Chapter 4 Discrete Distributions
4.1 Bernoulli distribution
A Bernoulli trial is a random experiment with exactly two possible outcomes. We often call the outcomes as “success” and “failure”. The probability of success is the same every time the experiment is conducted.
For example, flipping a coin is a Bernoulli trial, it has two outcomes (Head and Tail).
We can use random variable \(X\) to denote the outcome from a Bernoulli trial.
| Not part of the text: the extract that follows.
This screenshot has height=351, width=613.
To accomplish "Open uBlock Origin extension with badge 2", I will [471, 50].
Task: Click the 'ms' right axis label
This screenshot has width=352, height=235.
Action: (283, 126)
For example, \(X=1\) if success is observed and \(X=0\) if failure is observed so that \[ P(X=1)=p \\ P(X=0)=1-p \] In such case, the random variable \(X\) has Bernoulli distribution and its pmf can be written as \[ P(X=x \mid p)=\left\{ \begin{array}{lcl} p & \mbox{if} & x=1 \\ 1-p & \mbox{if} & x=0 \end{array}\right. \] The expected value of Bernoulli random variable is \(E(X)=p\) and its variance is \(Var(X)=p(1-p)\).
4.2 Binomial distribution
If we perform the identical Bernoulli trial for \(n\) times independently, and the random variable \(X\) is the number of successes out of the \(n\) trials, then \(X\) has binomial distribution \[ X\sim Bin(n, p). \] Its pmf can be written as \[ P(X=x \mid n,p)=\left\{ \begin{array}{lcl} {n \choose x} p^x(1-p)^{n-x} & x=0, 1, 2, \ldots, n \\ 0 & otherwise \end{array}\right. \]
If \(X\sim Bin(n, p)\), then \(E(X)=np\) and \(Var(X)=np(1-p)\)
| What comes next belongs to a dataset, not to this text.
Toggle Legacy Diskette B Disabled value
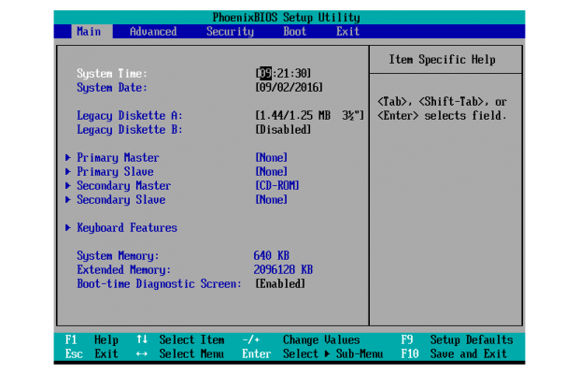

Summary: \(Bin(n, p)\) describes the probability of obtaining \(X\) successes from \(n\) indenpendent identical Bernoulli trials with the probability of success equal to \(p\).
4.3 Geometric distribution
If we keep performing the identical Bernoulli trial independently until we observe the first success, and denote the total number of trials as \(X\), then \(X\) has geometric distribution, \[ X \sim Geom(p). \] Its pmf is \[ P(X=x \mid p)=(1-p)^{x-1}p,\; x=1,2,\ldots \] The geometric distribution gets its name because its probabilities follow a geometric sequence with common ratio \(r=(1-p)\).
If \(X\sim Geom(p)\), then \(E(X)=1/p\) and \(Var(X)=(1-p)/p^2\).
Summary: A Geometric distribution depicts the probability of the number of Bernoulli trials needed to get one success.
Alternatively, geometric distribution can also be used to express the probability of the number of failures before the first success. If \(X\) is the number of failures before the first success, then its pmf is \[ P(X=x \mid p)=(1-p)^xp. \] In this case, \(E(X)=1/p-1\) and \(Var(X)=(1-p)/p^2\).
4.4 Negative Binomial Distribution
We repeat Bernoulli trial until we obtain \(r\) successes, and let \(X\) denote the number of failures before the \(r\)th success, then \(X\) has negative binomial distribution, \[ X\sim nb(r, p). \] Its pmf is \[ P(X=x \mid r, p)={x+r-1 \choose r-1}p^r(1-p)^x, \; x=0,1,2,\ldots \] If \(X\sim nb(r, b)\), then \(E(X)=\frac{r(1-p)}{p}\) and \(Var(X)=\frac{r(1-p)}{p^2}\).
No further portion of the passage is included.